▸ **ASSIGNED TASK**
Consider the listing below. Extract exactly the lines from the line containing "You are a computer-use agent. Screen" to the line containing "Click the Sharename", both included.

[[ THE DATA, beginning ]]

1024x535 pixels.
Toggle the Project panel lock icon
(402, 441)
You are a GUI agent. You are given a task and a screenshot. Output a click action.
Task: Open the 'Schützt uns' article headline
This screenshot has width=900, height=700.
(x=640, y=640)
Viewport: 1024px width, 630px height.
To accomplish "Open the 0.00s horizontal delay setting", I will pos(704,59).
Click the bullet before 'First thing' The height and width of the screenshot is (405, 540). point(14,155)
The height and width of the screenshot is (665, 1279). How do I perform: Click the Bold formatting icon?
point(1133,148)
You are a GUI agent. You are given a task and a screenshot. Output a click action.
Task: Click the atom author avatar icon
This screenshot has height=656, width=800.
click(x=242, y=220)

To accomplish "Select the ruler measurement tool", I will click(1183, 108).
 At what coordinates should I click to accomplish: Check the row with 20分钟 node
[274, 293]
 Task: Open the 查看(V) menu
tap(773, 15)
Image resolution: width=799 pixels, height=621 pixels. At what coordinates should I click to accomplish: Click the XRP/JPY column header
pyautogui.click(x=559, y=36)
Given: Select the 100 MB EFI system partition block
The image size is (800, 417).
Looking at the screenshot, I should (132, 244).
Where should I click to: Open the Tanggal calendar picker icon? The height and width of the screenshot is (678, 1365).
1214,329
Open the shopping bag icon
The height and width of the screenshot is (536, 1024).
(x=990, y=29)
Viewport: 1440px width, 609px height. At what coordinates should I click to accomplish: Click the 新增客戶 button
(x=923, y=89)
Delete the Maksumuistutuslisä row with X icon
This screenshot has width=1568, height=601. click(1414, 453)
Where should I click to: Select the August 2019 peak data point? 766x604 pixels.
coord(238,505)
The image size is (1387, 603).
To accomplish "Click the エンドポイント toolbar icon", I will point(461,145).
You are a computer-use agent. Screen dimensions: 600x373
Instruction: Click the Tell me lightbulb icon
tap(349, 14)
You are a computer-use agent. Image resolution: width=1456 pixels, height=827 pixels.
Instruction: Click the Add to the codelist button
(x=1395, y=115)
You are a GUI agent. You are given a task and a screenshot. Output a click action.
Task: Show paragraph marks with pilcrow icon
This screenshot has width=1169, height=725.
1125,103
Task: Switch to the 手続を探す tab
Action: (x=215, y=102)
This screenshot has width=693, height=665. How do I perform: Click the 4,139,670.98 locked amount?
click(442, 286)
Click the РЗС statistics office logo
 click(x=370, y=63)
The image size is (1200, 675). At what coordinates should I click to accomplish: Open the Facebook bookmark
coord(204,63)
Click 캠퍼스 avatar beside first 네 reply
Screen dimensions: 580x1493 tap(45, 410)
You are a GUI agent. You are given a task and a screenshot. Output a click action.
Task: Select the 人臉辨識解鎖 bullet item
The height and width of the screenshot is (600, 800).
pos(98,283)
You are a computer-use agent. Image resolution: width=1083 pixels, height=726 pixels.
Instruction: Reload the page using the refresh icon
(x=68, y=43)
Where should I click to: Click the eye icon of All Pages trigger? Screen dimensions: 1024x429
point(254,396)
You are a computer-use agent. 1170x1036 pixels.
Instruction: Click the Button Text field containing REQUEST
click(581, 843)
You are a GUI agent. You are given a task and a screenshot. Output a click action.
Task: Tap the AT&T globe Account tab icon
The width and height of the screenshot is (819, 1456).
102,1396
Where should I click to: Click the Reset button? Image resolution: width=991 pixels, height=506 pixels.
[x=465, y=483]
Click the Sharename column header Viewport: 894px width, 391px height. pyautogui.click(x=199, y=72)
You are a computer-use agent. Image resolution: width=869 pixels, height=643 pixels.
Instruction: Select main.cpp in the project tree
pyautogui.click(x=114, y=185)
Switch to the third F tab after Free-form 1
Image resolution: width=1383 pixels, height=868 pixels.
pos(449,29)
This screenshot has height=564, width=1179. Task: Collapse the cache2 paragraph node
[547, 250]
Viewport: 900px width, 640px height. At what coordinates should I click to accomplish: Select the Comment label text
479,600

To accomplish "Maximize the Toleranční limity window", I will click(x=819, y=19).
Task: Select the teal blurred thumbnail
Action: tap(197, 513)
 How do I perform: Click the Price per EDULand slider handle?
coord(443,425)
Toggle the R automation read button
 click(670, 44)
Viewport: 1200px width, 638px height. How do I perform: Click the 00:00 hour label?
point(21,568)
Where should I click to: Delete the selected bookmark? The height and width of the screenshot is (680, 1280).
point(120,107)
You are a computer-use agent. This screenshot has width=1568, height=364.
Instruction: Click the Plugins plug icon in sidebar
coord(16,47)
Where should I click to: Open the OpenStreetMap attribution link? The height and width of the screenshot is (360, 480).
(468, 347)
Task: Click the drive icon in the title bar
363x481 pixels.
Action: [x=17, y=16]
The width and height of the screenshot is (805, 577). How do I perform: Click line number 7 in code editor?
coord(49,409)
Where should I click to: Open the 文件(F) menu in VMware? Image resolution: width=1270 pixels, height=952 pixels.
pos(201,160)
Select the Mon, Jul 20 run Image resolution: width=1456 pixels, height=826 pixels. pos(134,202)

[[ THE DATA, end ]]

▸ **OUTPUT OF THE EXERCISE**
You are a computer-use agent. Screen dimensions: 600x373
Instruction: Click the Tell me lightbulb icon
tap(349, 14)
You are a computer-use agent. Image resolution: width=1456 pixels, height=827 pixels.
Instruction: Click the Add to the codelist button
(x=1395, y=115)
You are a GUI agent. You are given a task and a screenshot. Output a click action.
Task: Show paragraph marks with pilcrow icon
This screenshot has width=1169, height=725.
1125,103
Task: Switch to the 手続を探す tab
Action: (x=215, y=102)
This screenshot has width=693, height=665. How do I perform: Click the 4,139,670.98 locked amount?
click(442, 286)
Click the РЗС statistics office logo
 click(x=370, y=63)
The image size is (1200, 675). At what coordinates should I click to accomplish: Open the Facebook bookmark
coord(204,63)
Click 캠퍼스 avatar beside first 네 reply
Screen dimensions: 580x1493 tap(45, 410)
You are a GUI agent. You are given a task and a screenshot. Output a click action.
Task: Select the 人臉辨識解鎖 bullet item
The height and width of the screenshot is (600, 800).
pos(98,283)
You are a computer-use agent. Image resolution: width=1083 pixels, height=726 pixels.
Instruction: Reload the page using the refresh icon
(x=68, y=43)
Where should I click to: Click the eye icon of All Pages trigger? Screen dimensions: 1024x429
point(254,396)
You are a computer-use agent. 1170x1036 pixels.
Instruction: Click the Button Text field containing REQUEST
click(581, 843)
You are a GUI agent. You are given a task and a screenshot. Output a click action.
Task: Tap the AT&T globe Account tab icon
The width and height of the screenshot is (819, 1456).
102,1396
Where should I click to: Click the Reset button? Image resolution: width=991 pixels, height=506 pixels.
[x=465, y=483]
Click the Sharename column header Viewport: 894px width, 391px height. pyautogui.click(x=199, y=72)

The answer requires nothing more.